During his first press conference after winning the election, Trump dispatched his attorney Sheri Dillon to unveil how the president would separate himself from his businesses, in a plan that was quickly denounced by the Office of Government Ethics. Ms. Dillon argued that the business transactions in question are not the sort of payments contemplated by the emoluments prohibition.
"No one would have thought when the Constitution was written that paying your hotel bill was an emolument," she said. "Instead, it would have been thought of as a value-for-value exchange; not a gift, not a title, and not an emolument."
Some legal analysts say her argument could hold water. Andy Grewal, a University of Iowa College of Law professor, authored an academic paper published last week arguing that the president could benefit financially from a foreign diplomat's business without necessarily doing anything inappropriate.

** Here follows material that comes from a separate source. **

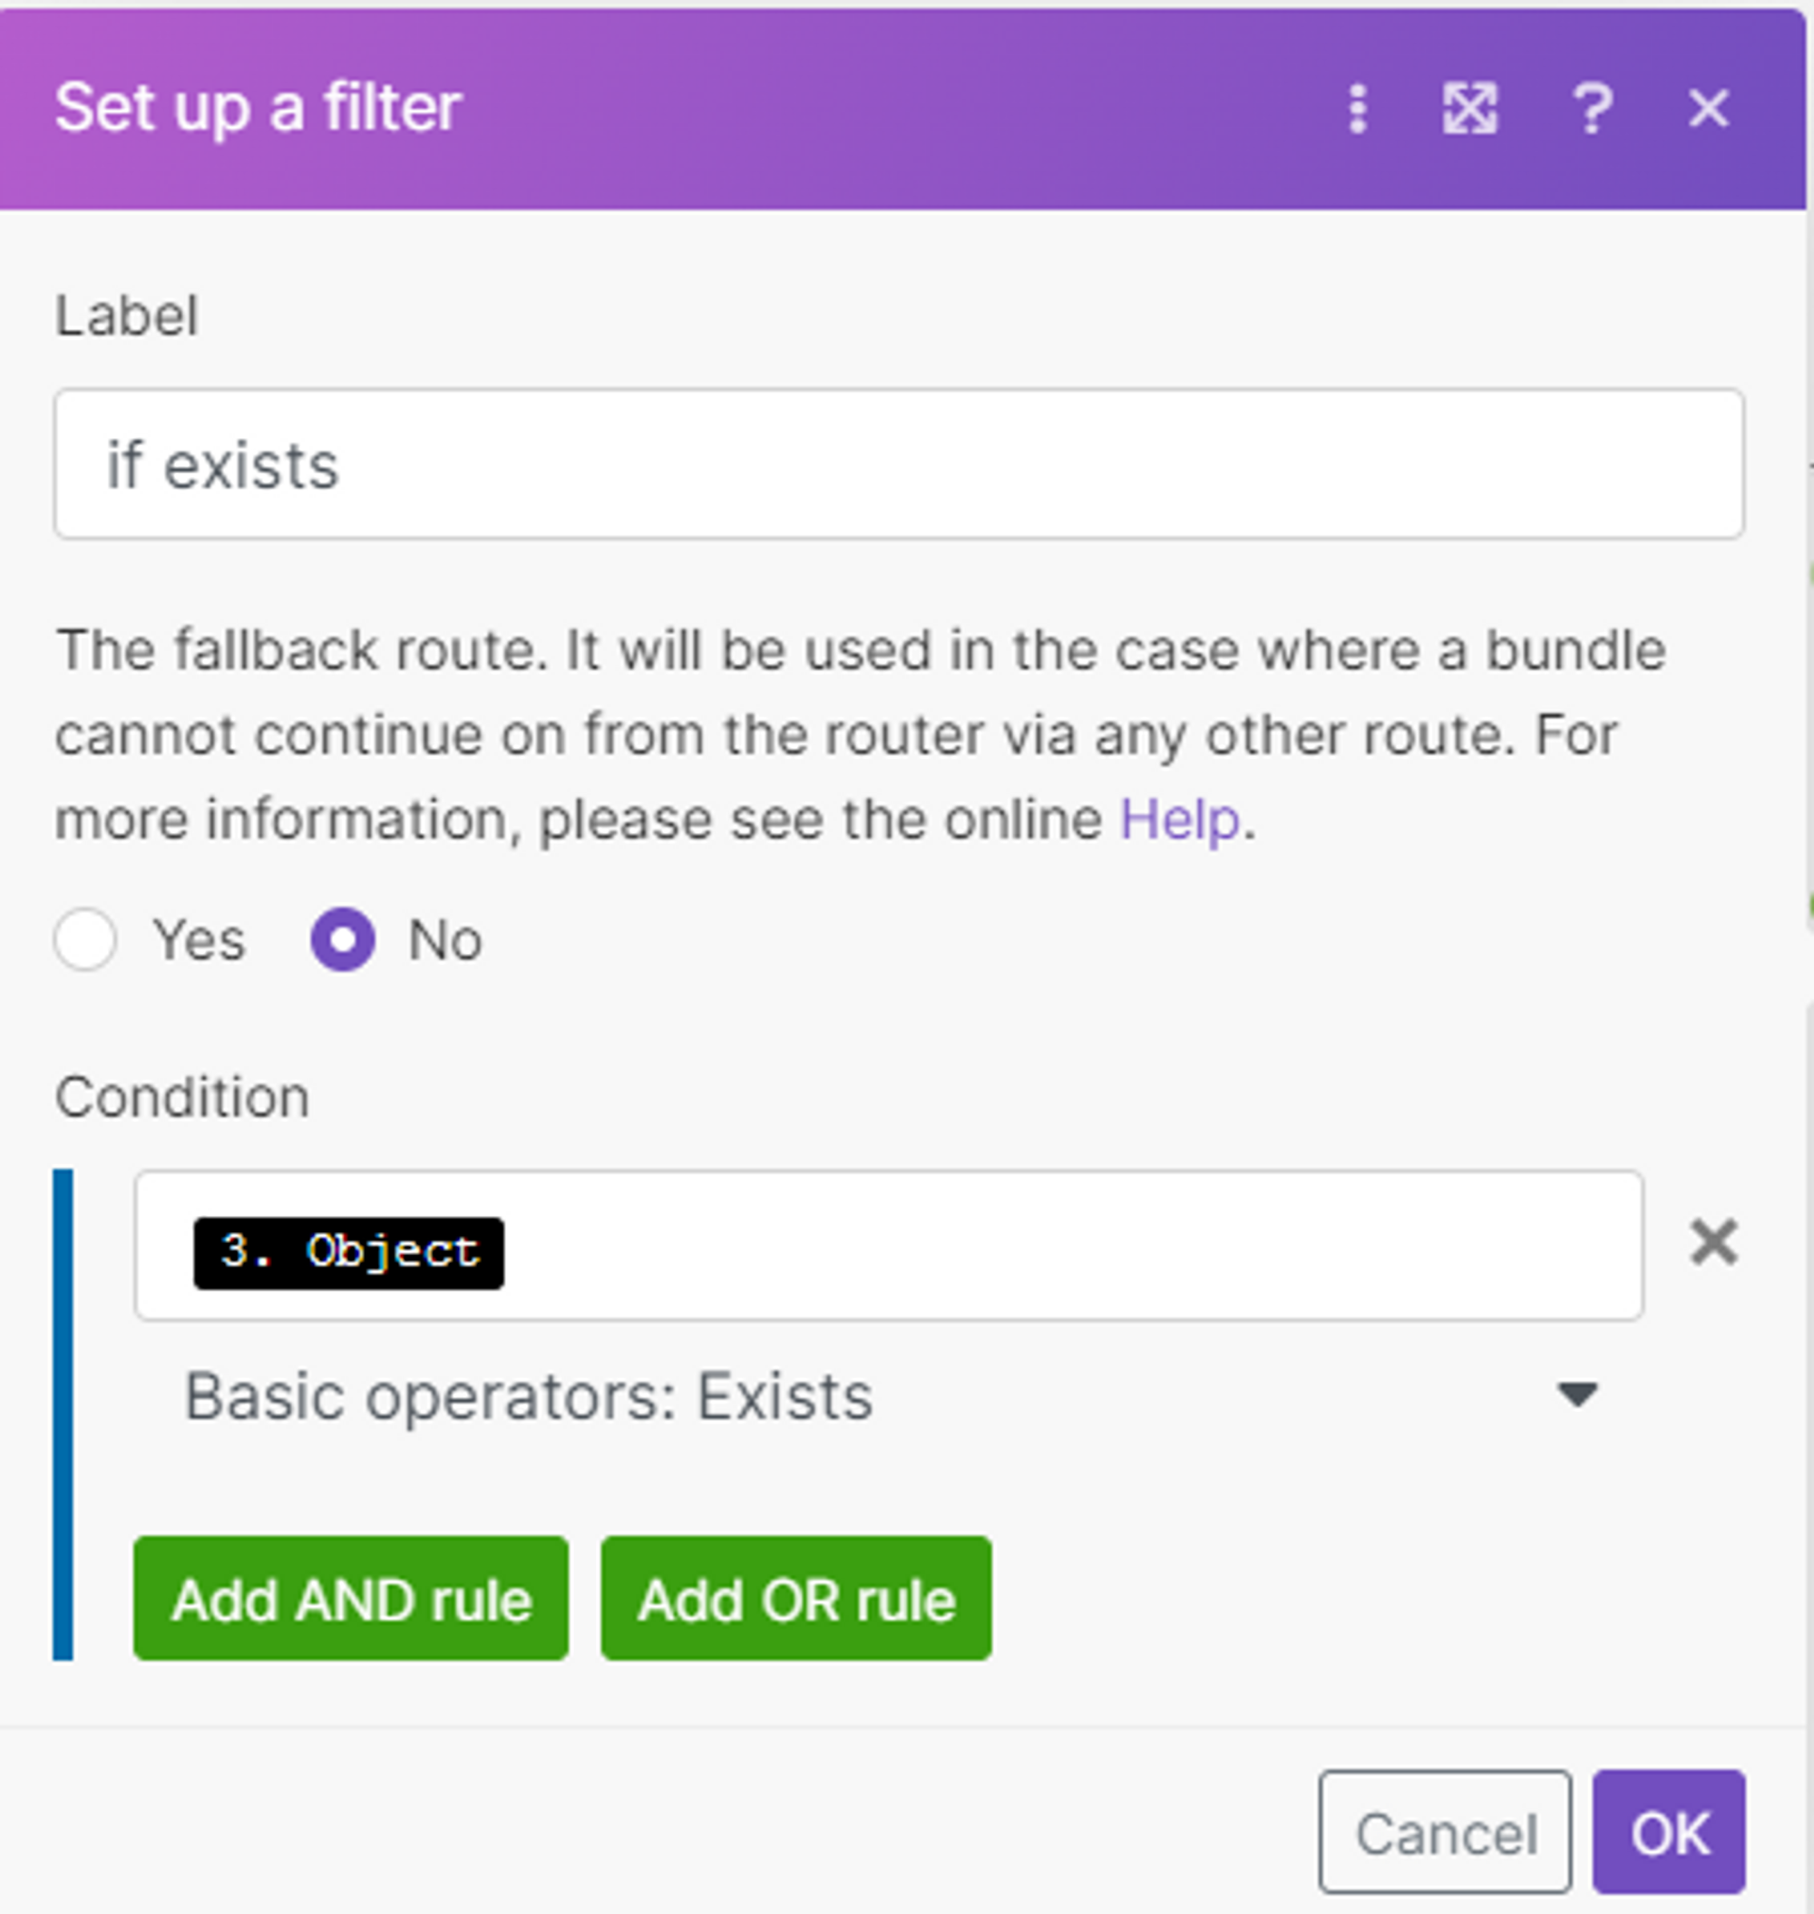Viewport: 1814px width, 1914px height.
Task: Click the question mark help icon
Action: point(1592,108)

"When tourists and diplomats each pay the same room rate, or tourists and diplomats each pay the same amount for a slice of cheesecake at the Trump Tower Grill ($7), gains relate to the operation of a hotel or restaurant," Professor Grewal wrote.
If the president were to show favor to one business over another or charge a foreign diplomat more than regular ratepayers, then there could be reason for suspicion, Grewal noted.
Does CREW have standing to sue?
Whether the plaintiffs have legal standing to sue Trump could be the most likely hurdle to trip up their case, both Tillman and Adler say.
"Standing requires that you be able to show how you, in particular, were distinctly injured by the government action that you’re complaining about, and in this case, that’s hard for CREW to do," Adler says. "They’re basically arguing that they’re a group that cares about government ethics, and this is a big government ethics issue. And that’s typically not sufficient."
That could explain why the American Civil Liberties Union (ACLU) said it is looking for plaintiffs interested in filing suit against Trump on emoluments grounds – perhaps a hotel or bed-and-breakfast that had been injured by Trump's hotel business, as The New York Times reported.
"It would still be difficult for a variety of reasons, but it would be a stronger claim to standing than we have here," Adler says.
Professor Tribe, one of the CREW plaintiffs, said in a statement that "nothing short of judicial force will end Trump's flagrant disregard" for the ethical emoluments standard. Adler, however, contends that this case could find its way into the territory of "a non-justiciable political question," or a legal dispute in which the courts cannot intervene. At the very least, Trump's administration will argue as much, he says.
"Because we’re so used to litigating everything, we tend to think that if there’s a legal question it has to be resolvable in a court," Adler says. "But the reality is that there are legal questions – even constitutional questions – which we have to resolve through the political process. While the courts can answer lots of questions, they can’t answer all of them."